■ What this task involves ■
Your answer must be an exact copy of the records, minus any pictures.

■ Records to use ■
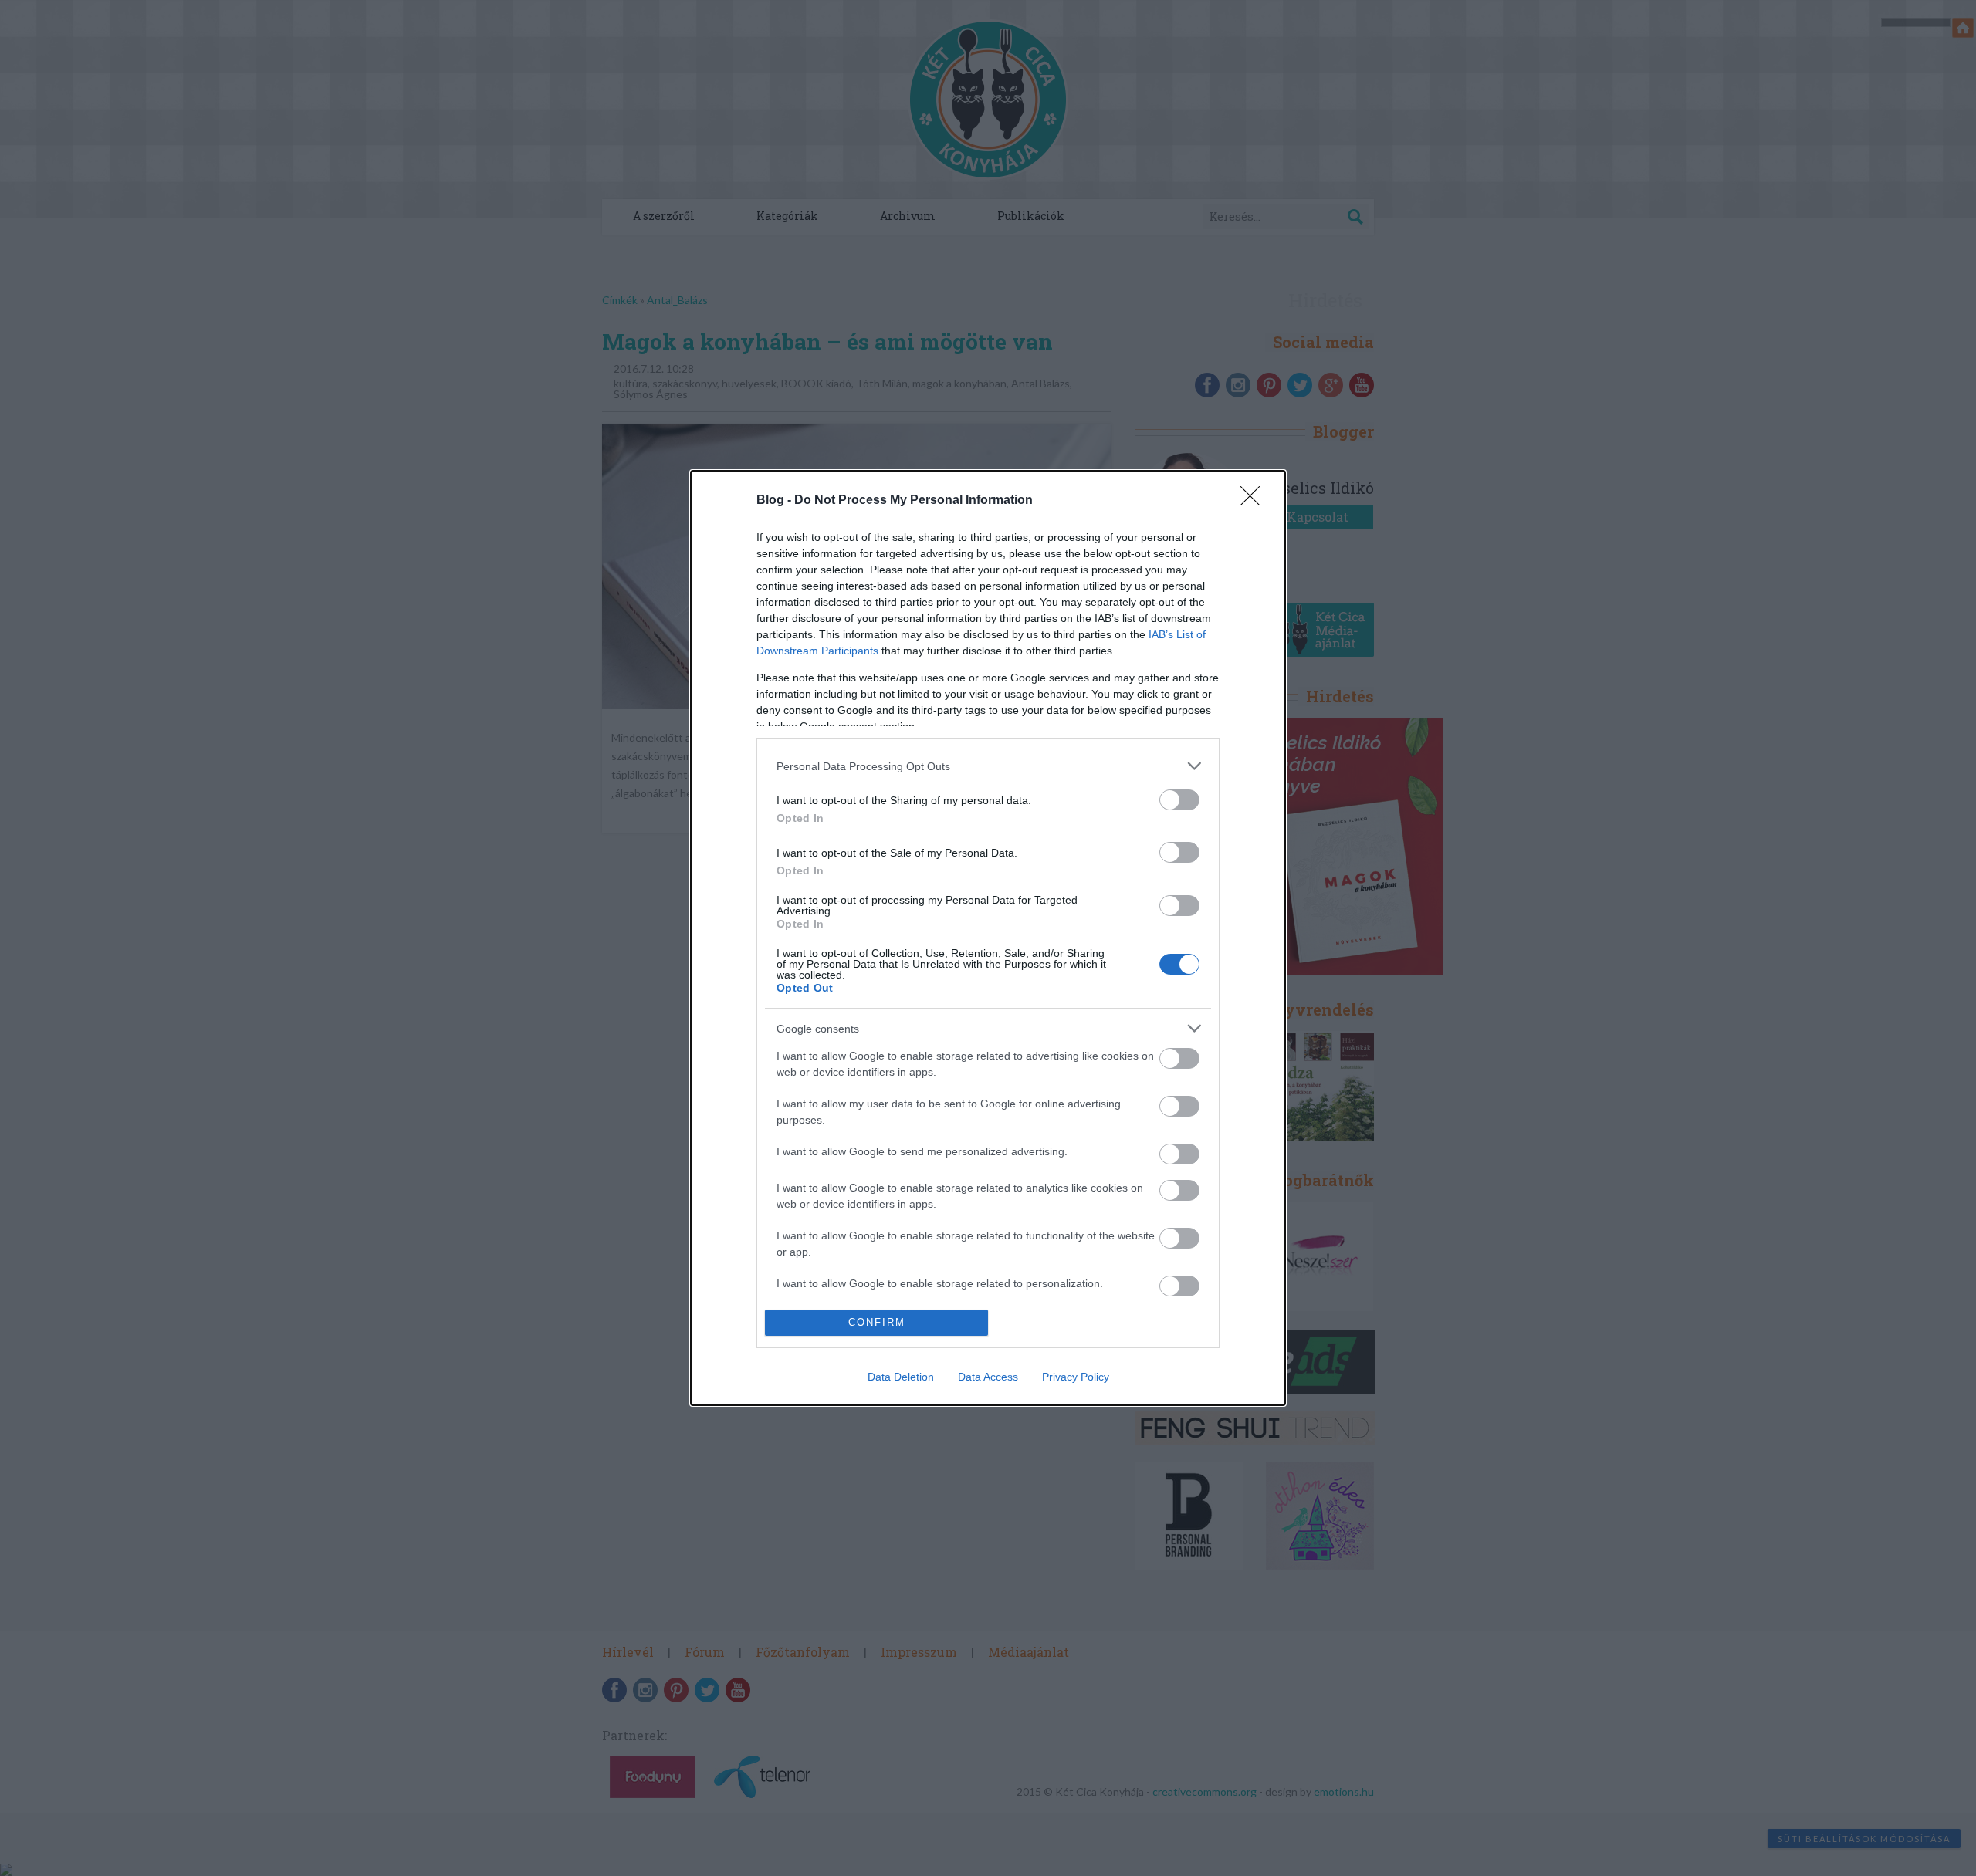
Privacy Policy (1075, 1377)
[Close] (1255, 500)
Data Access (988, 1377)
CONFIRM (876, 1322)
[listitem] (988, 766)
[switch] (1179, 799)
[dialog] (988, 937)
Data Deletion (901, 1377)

■ Your solution ■
Privacy Policy (1075, 1377)
[Close] (1255, 500)
Data Access (988, 1377)
CONFIRM (876, 1322)
[listitem] (988, 766)
[switch] (1179, 799)
[dialog] (988, 937)
Data Deletion (901, 1377)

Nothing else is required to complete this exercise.